Meskipun jumlah kita 1,5 milyar, kita tidak bisa membebaskan umat Islam di Palestina dari penjajahan Yahudi yang jumlahnya tidak lebih dari 6 juta orang. Umat Islam begitu lemah membebaskan penderitaan rakyat Suriah yang dibantai penguasanya sendiri. Tidak banyak berbuat, ketika penjajahan Amerika, Inggris dan sekutu-sekutunya Barat-nya, menduduki, menjajah, dan membunuhi umat Islam di Irak, Pakistan, dan wilayah-wilayah lainnya.
Dari ibadah haji kita bisa melihat apa sesungguhnya yang menjadi kunci dari persatuan umat. Pertama, jelas, persatuan umat membutuhkan dasar dan ikatan yang sama, yaitu akidah Islam. Inilah yang melebur dan mempersatukan umat Islam di seluruh dunia. Berbeda dengan saat ini umat diikat dengan persatuan yang sempit dan lemah, nasionalisme! Atas prinsip akidah Islam ini, jutaan umat Islam bisa berkumpul dan bergerak bersama saat menunaikan ibadah haji. Atas dasar yang sama, prinsip tauhid la ilaha illa Allah, Muhammadurrasulullah, umat Islam bersatu.

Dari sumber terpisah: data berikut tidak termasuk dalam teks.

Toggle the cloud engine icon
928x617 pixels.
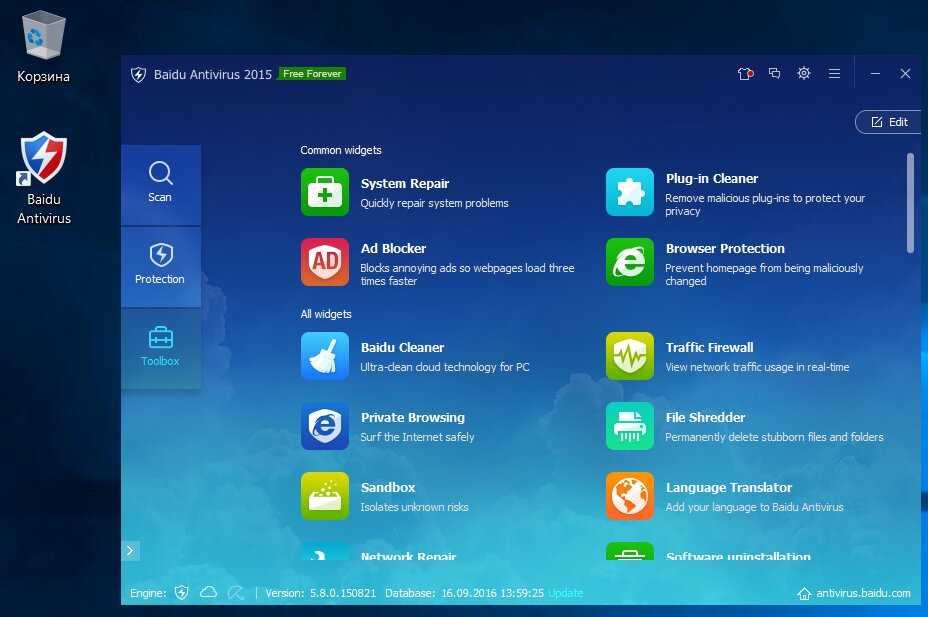coord(208,592)
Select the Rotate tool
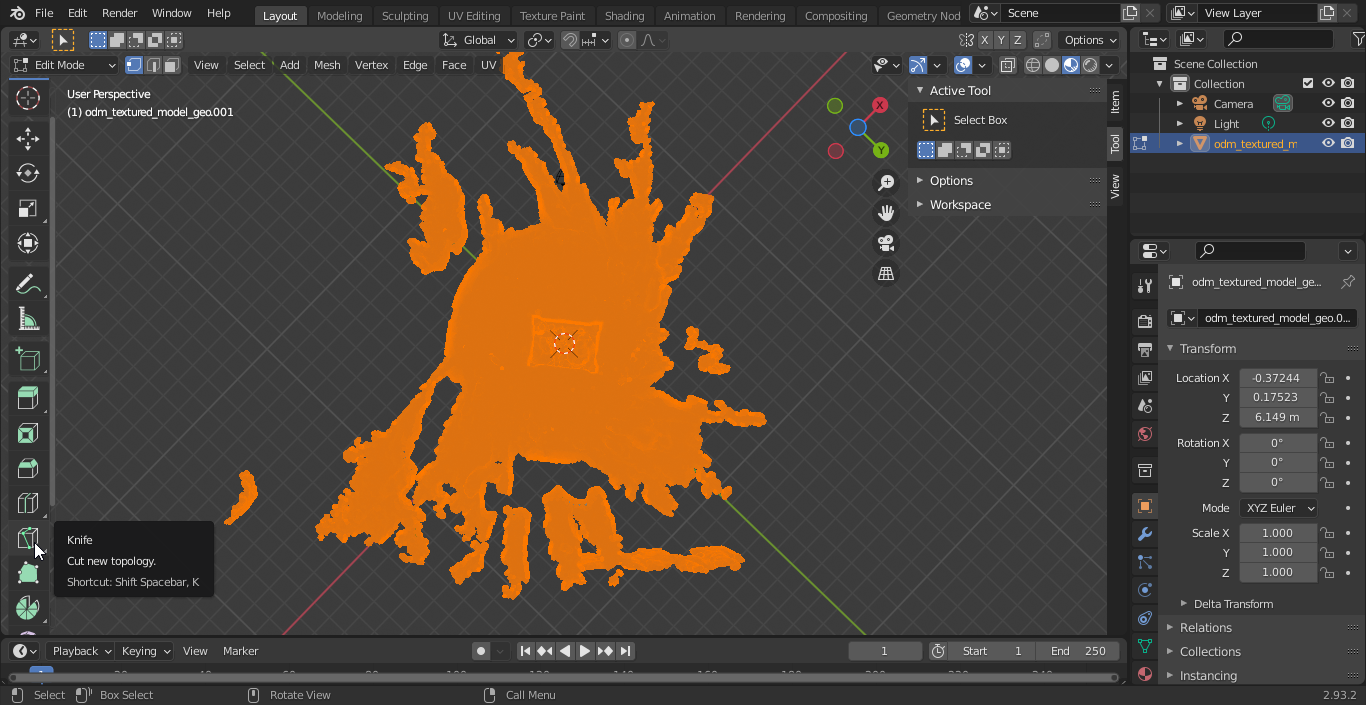Image resolution: width=1366 pixels, height=705 pixels. coord(28,173)
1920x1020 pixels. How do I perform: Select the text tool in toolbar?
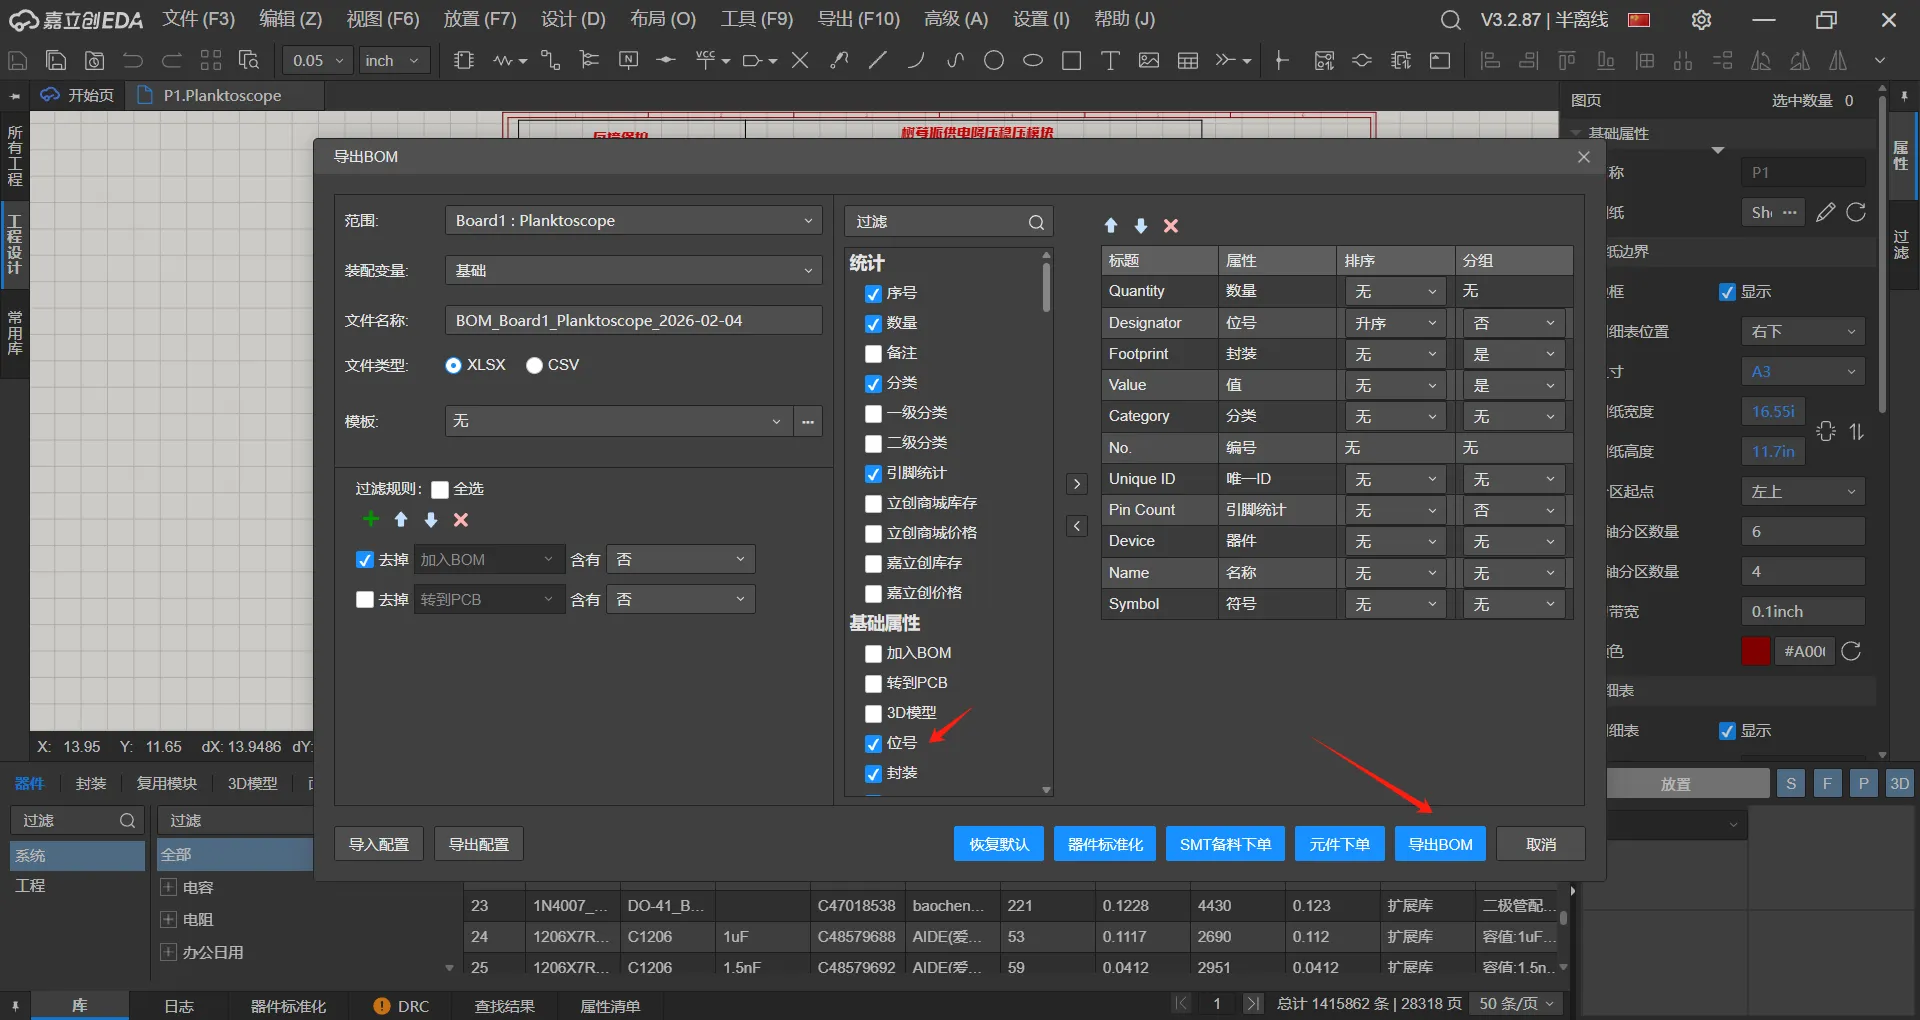pos(1110,61)
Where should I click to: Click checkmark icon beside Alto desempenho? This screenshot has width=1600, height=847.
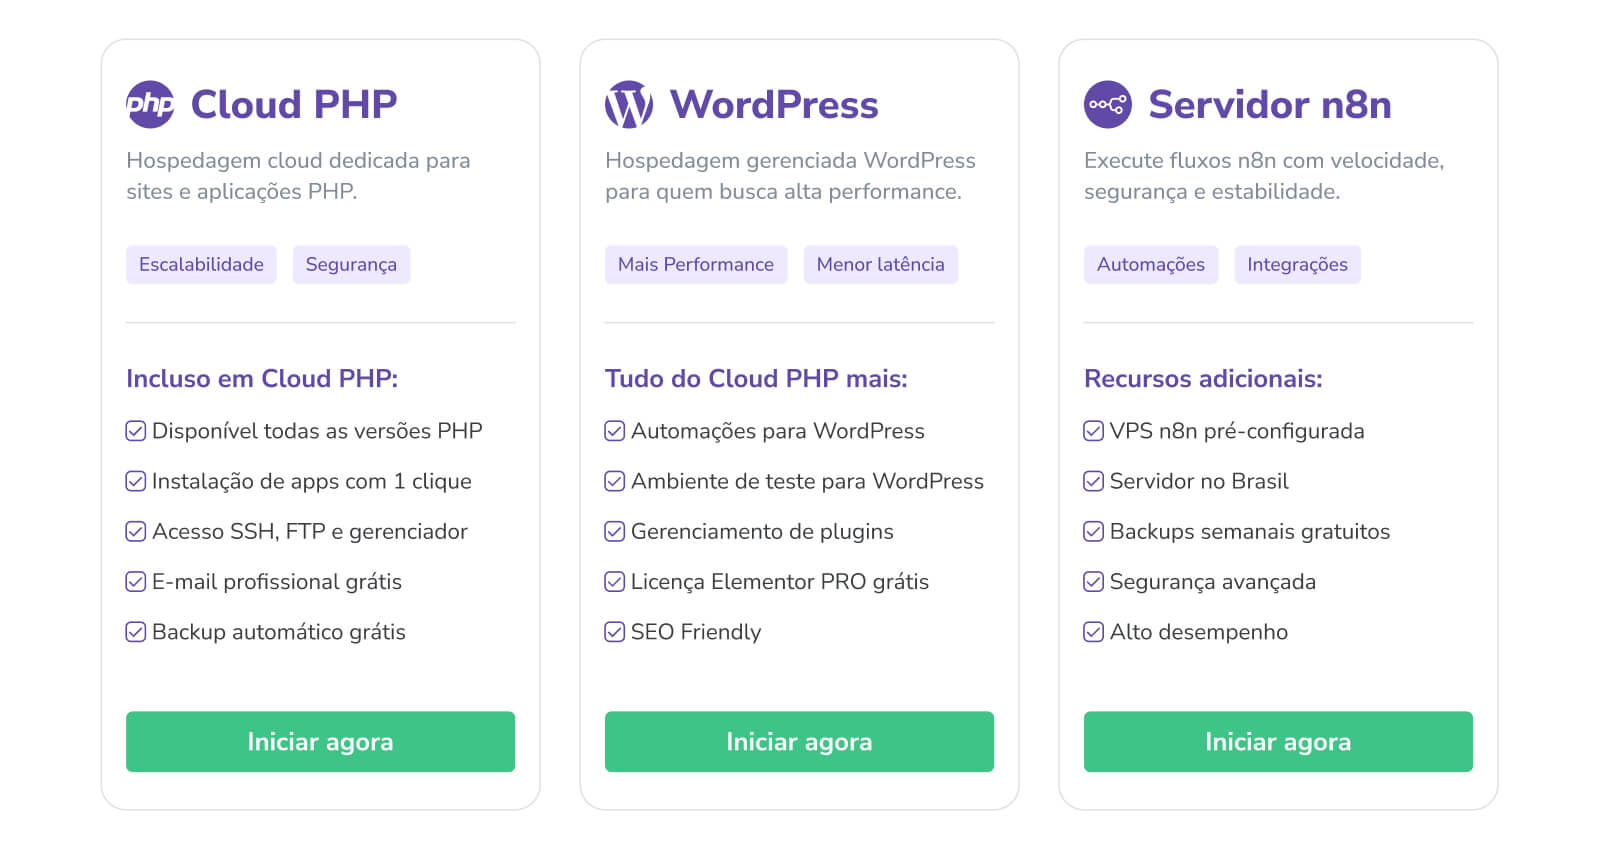[x=1094, y=632]
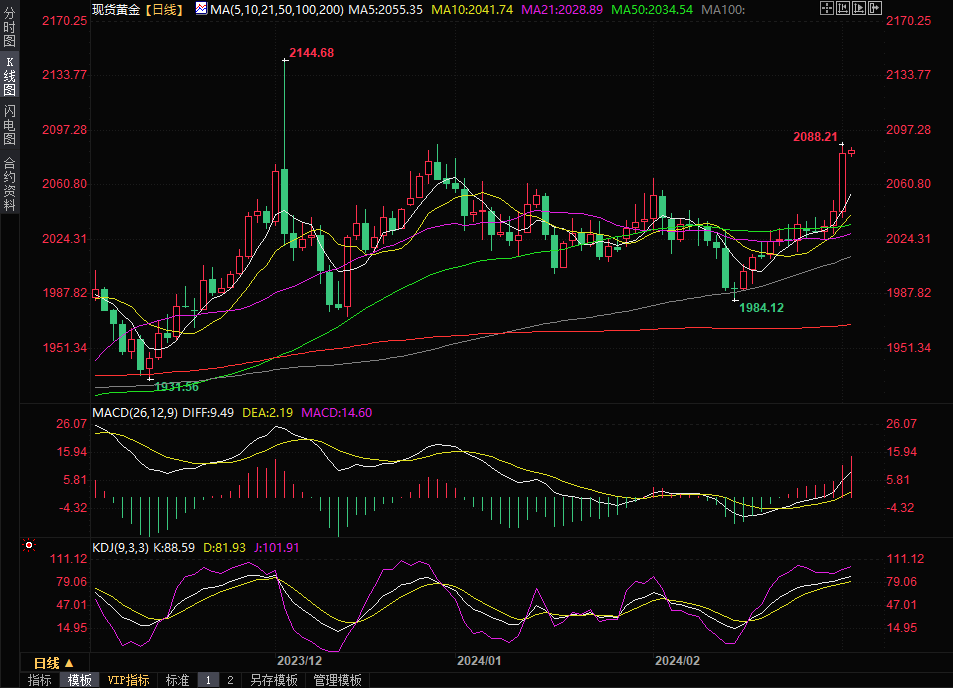Choose the 标准 template option

click(x=177, y=680)
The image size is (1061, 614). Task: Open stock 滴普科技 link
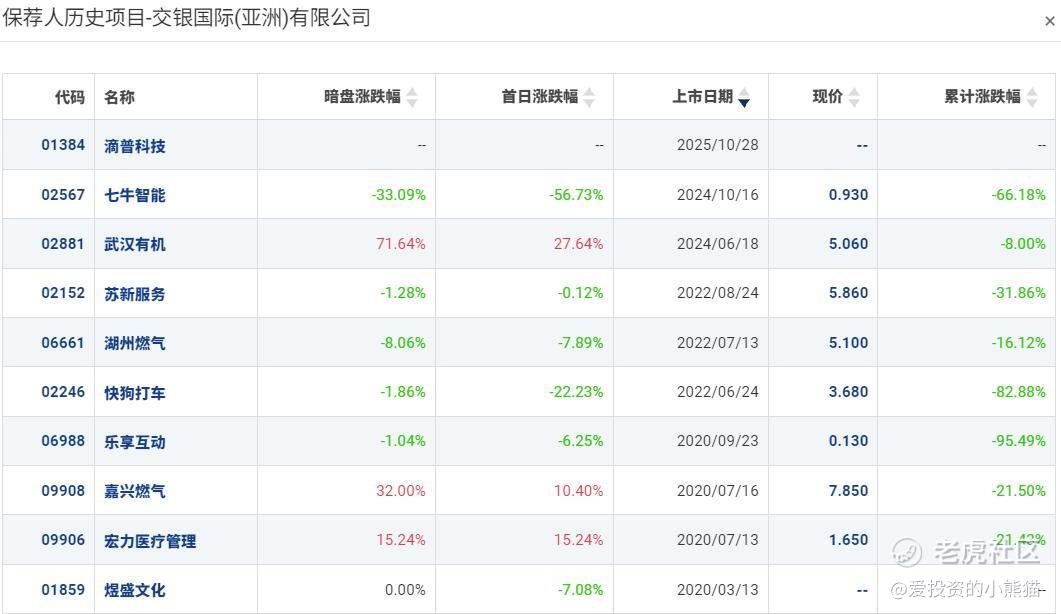click(135, 146)
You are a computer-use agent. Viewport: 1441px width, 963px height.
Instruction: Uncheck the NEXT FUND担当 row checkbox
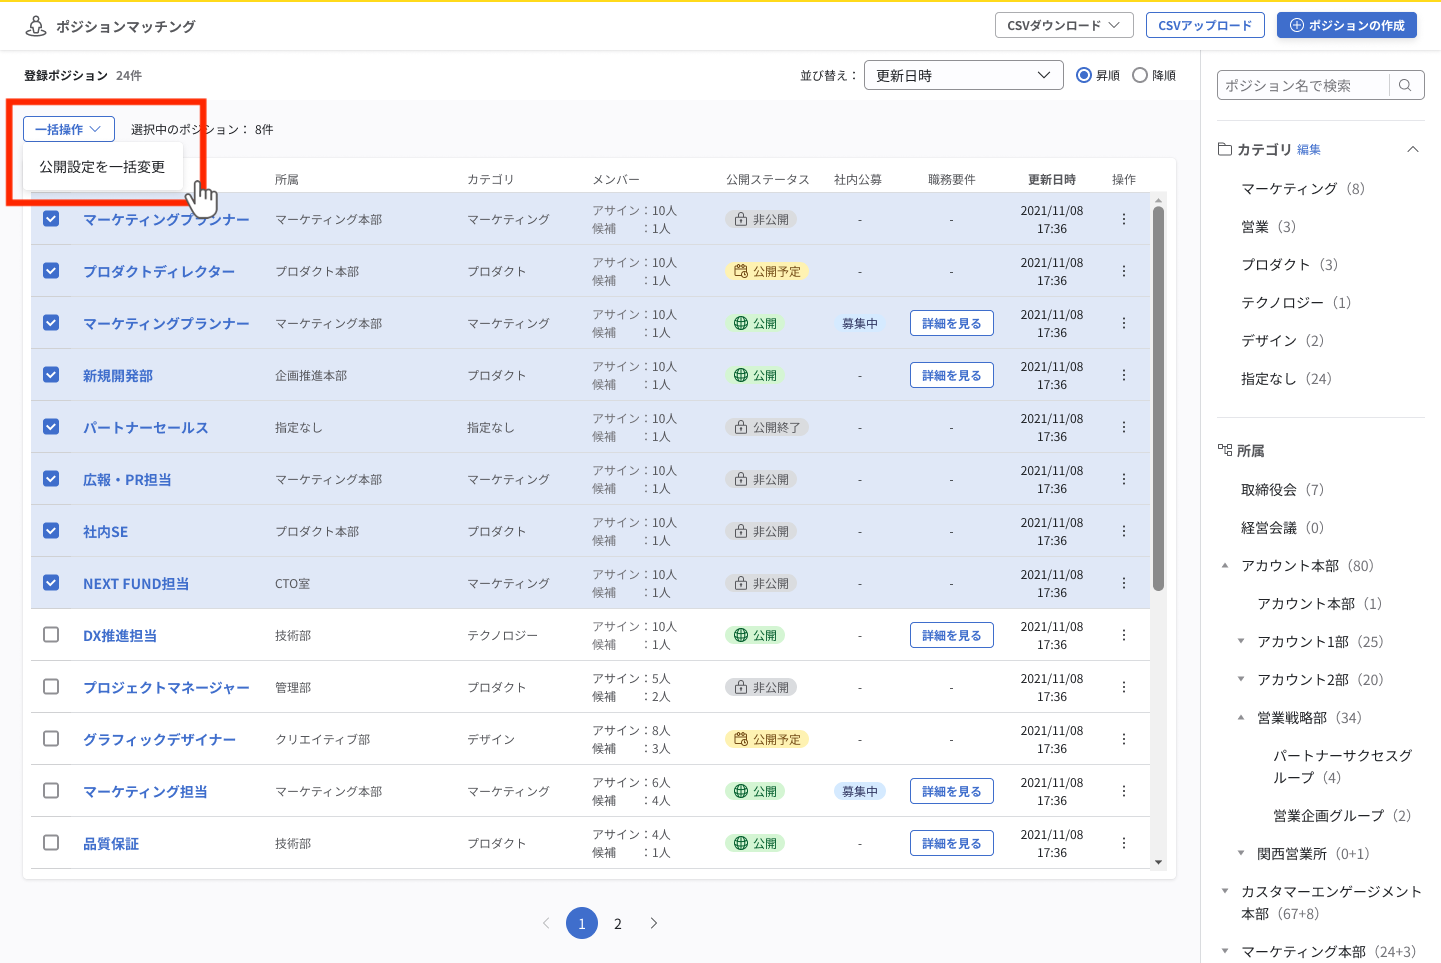51,582
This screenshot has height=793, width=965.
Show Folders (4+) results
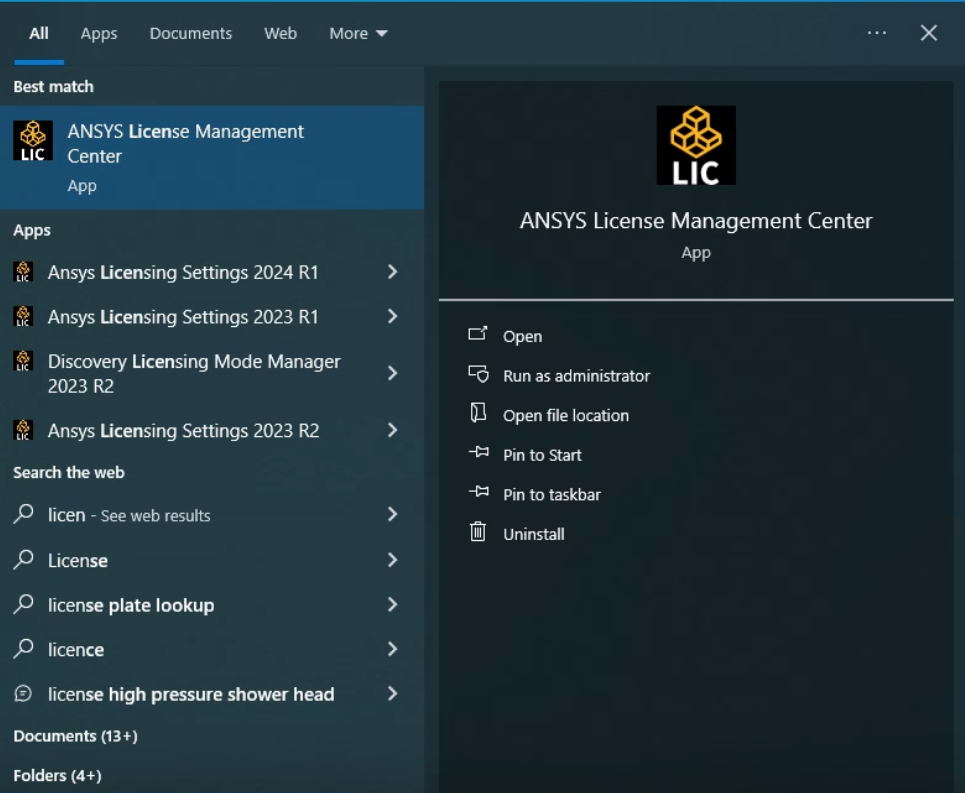click(57, 775)
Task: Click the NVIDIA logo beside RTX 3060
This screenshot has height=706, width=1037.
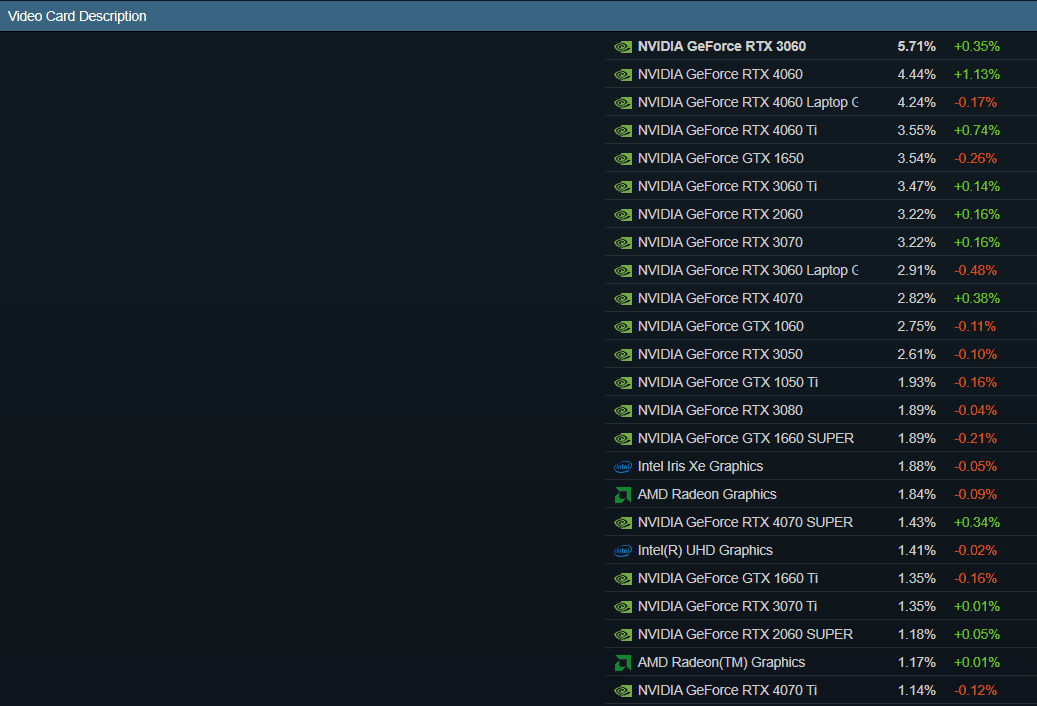Action: [x=622, y=46]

Kedua, persatuan membutuhkan kesatuan aturan (an nidzam). Mustahil umat Islam bersatu, kalau hidup kita tidak diatur oleh aturan yang satu, yaitu syariah Islam. Kenapa saat thawaf, jamaah haji bergerak berlawanan dengan jarum jam sebanyak tujuh kali putaran? Kenapa jamaah haji berkumpul bersama, di tempat dan waktu yang sama di Arafah pada 9 Dzulhijjah? Tidak lain, karena semuanya tunduk kepada syariah Islam. Untuk bisa bersatu secara politik, ekonomi, sosial budaya, maupun negara, umat Islam juga membutuhkan aturan yang satu dan sama, itulah syariah Islam.
Ketiga, sangatlah jelas perkara persatuan membutuhkan kepemimpinan yang satu. Saat menunaikan shalat berjamaah di depan Ka’bah, semuanya berbaris teratur rapi, merapatkan shaf, takbir, rukuk, sujud, hingga salam secara bersama-sama. Kuncinya, karena saat shalat berjamaah ada satu imam shalat yang diikuti. Pemimpin yang satu inilah yang saat ini hilang di tengah-tengah umat Islam di seluruh dunia. Satu pemimpin yang dipatuhi oleh umat Islam, bukan hanya dalam masalah ibadah ritual,namun juga secara ekonomi, politik, sosial, hukum dan kenegaraan.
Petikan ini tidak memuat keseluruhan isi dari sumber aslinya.